Brantner attackiert Koalition: "Gelder werden verschwendet statt investiert"
Jessika FröhlichBrantner attackiert Koalition: "Gelder werden verschwendet statt investiert"
Franziska Brantner, Co-Vorsitzende der Grünen, hat die Finanzentscheidungen der Regierungskoalition scharf kritisiert. Sie warf den Ministern vor, öffentliche Gelder mit kurzfristigen Zuwendungen zu verschleudern, statt in langfristige Investitionen in Schulen, Straßen und Schienen zu stecken. Ihre Äußerungen fallen in eine Phase der Debatten darüber, ob neue Schulden aufgenommen werden sollen, um die Kosten des Iran-Konflikts zu decken.

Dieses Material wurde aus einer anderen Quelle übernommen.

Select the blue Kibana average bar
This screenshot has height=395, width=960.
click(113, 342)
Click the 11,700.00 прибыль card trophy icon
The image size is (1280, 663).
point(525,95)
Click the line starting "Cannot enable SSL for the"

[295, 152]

Der Streit entzündete sich, nachdem der SPD-Fraktionsvorsitzende Matthias Miersch vorgeschlagen hatte, zusätzliche Kredite aufzunehmen, um die finanziellen Folgen des Iran-Konflikts zu bewältigen. Brantner wies den Vorschlag zurück und argumentierte, die Regierung verfüge bereits über mehr Mittel als jede Vorgängerregierung, setze sie aber nicht sinnvoll ein.
Sie behauptete, Wirtschaftsexperten hätten Haushaltstricks aufgedeckt, durch die Gelder von dringend benötigten Bereichen ferngehalten würden. Statt die Infrastruktur zu modernisieren, flössen die Mittel ihrer Ansicht nach in Sonderinteressen-Projekte. Zudem warf sie Bundeskanzler Friedrich Merz (CDU) vor, es an Entschlossenheit fehlen zu lassen, um versprochene Reformen durchzusetzen.
Ihre Kritik erweiterte Brantner auf grundsätzliche Regierungsfragen. Sie beschrieb die Koalition als gelähmt durch interne Streitigkeiten und gefangen in veralteten Denkweisen. Statt Veränderungen voranzutreiben, klammerten sich die Minister ihrer Meinung nach an den Status quo, während wichtige öffentliche Dienstleistungen verfallen.
Brantners Aussagen unterstreichen die Spannungen innerhalb der Koalition über die Finanzpolitik. Die Regierung steht nun unter Druck, ihre Ausgabenprioritäten zu rechtfertigen und Vorwürfe des Missmanagements zu entkräften. Angesichts stockender Infrastrukturprojekte und laufender Schulden-Diskussionen wird der Konflikt voraussichtlich die anstehenden Haushaltsverhandlungen prägen.